Net income attributable to Regal Beloit Corporation for the first quarter 2011 was $38.8 million, a
2.9% increase compared to $37.8 million for the first quarter 2010. Fully diluted earnings per
share for the first quarter 2011 were $0.99 compared to $0.98 for the first quarter 2010.
Net cash provided by operating activities was $56.2 million for the first quarter 2011, an increase
of 26.7% compared to the first quarter 2010. Capital expenditures were $27.7 million which
included the purchase of our factory in Faridabad, India which was previously leased. Cash and
investments totaled $259.5 million at April 2, 2011, an increase of $28.6 million from January 1,
2011.
Looking back on the quarter we are encouraged by the strength in our sales growth but are
disappointed with our margin performance which was negatively impacted by commodity inflation,
continued Mr. Gliebe. As we look forward to the second quarter we are expecting to see the
normal seasonal improvement in our HVAC sales which can be impacted by the weather. Steel input
costs will be a significant headwind and copper costs remain at elevated levels. We anticipate
starting to realize the benefit of previously announced price increases and seeing improved
contributions from our 2010 acquisitions. Accordingly, we are projecting second quarter diluted
earnings per share of $1.22 to $1.28 per share. Our guidance for the second quarter includes
similar levels of acquisition related expense, but does not include the impact of closing on the
acquisition of the A.O. Smith motor business.

━━━━━━━━━━━━━━━━

PROBLEMS
(1) According to the Regal Beloit results excerpt, which factory purchase was included in first-quarter 2011 capital expenditures?
(2) Transcribe the Regal Beloit results excerpt starting with "Looking back on" and going on through "Smith motor business.".

GIVEN MATERIAL

━━━━━━━━━━━━━━━━

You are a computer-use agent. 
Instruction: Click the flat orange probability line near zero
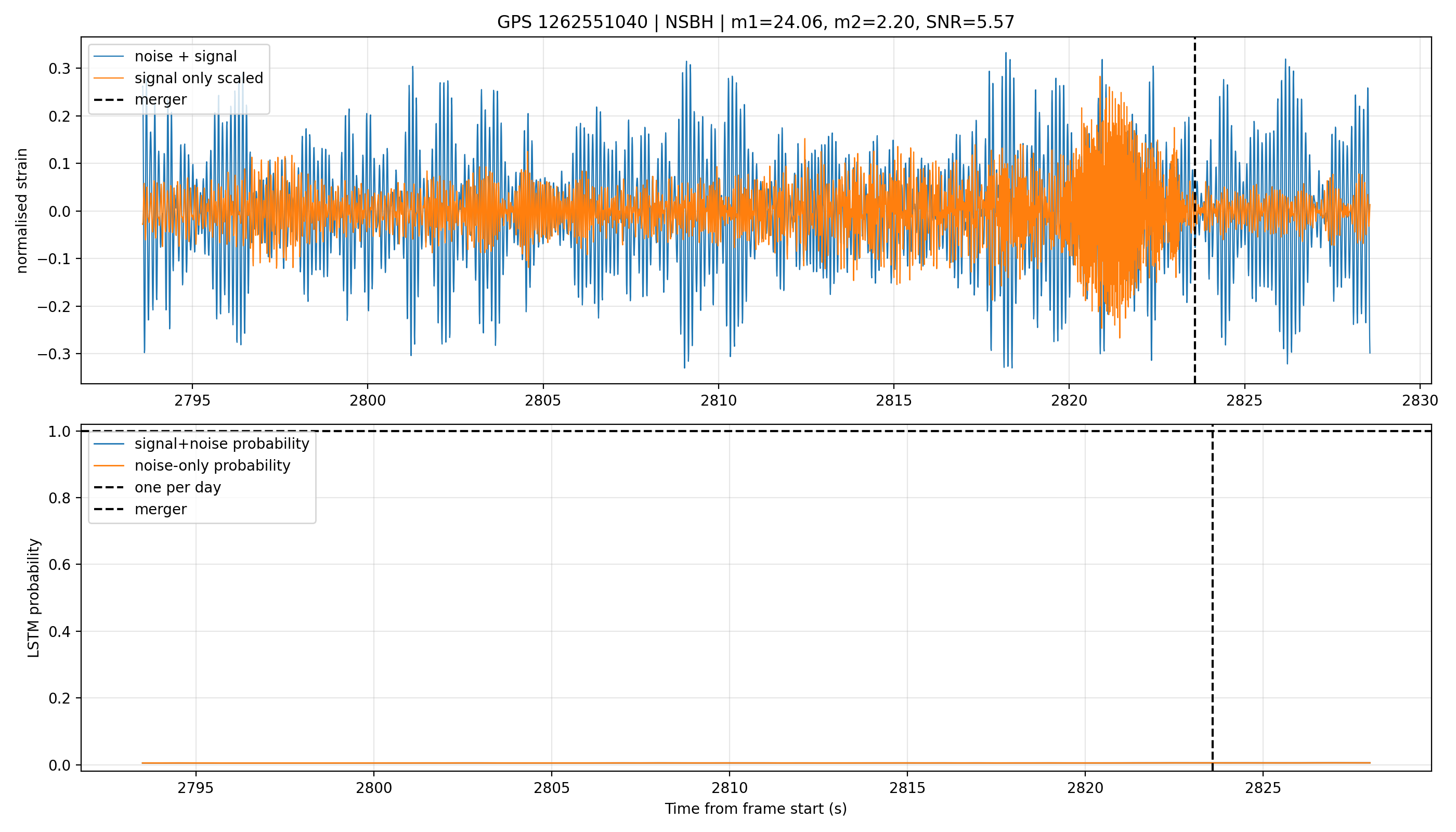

━━━━━━━━━━━━━━━━

ANSWERS TO EACH TASK
(1) The purchase of the previously leased factory in Faridabad, India.

(2)
Looking back on the quarter we are encouraged by the strength in our sales growth but are
disappointed with our margin performance which was negatively impacted by commodity inflation,
continued Mr. Gliebe. As we look forward to the second quarter we are expecting to see the
normal seasonal improvement in our HVAC sales which can be impacted by the weather. Steel input
costs will be a significant headwind and copper costs remain at elevated levels. We anticipate
starting to realize the benefit of previously announced price increases and seeing improved
contributions from our 2010 acquisitions. Accordingly, we are projecting second quarter diluted
earnings per share of $1.22 to $1.28 per share. Our guidance for the second quarter includes
similar levels of acquisition related expense, but does not include the impact of closing on the
acquisition of the A.O. Smith motor business.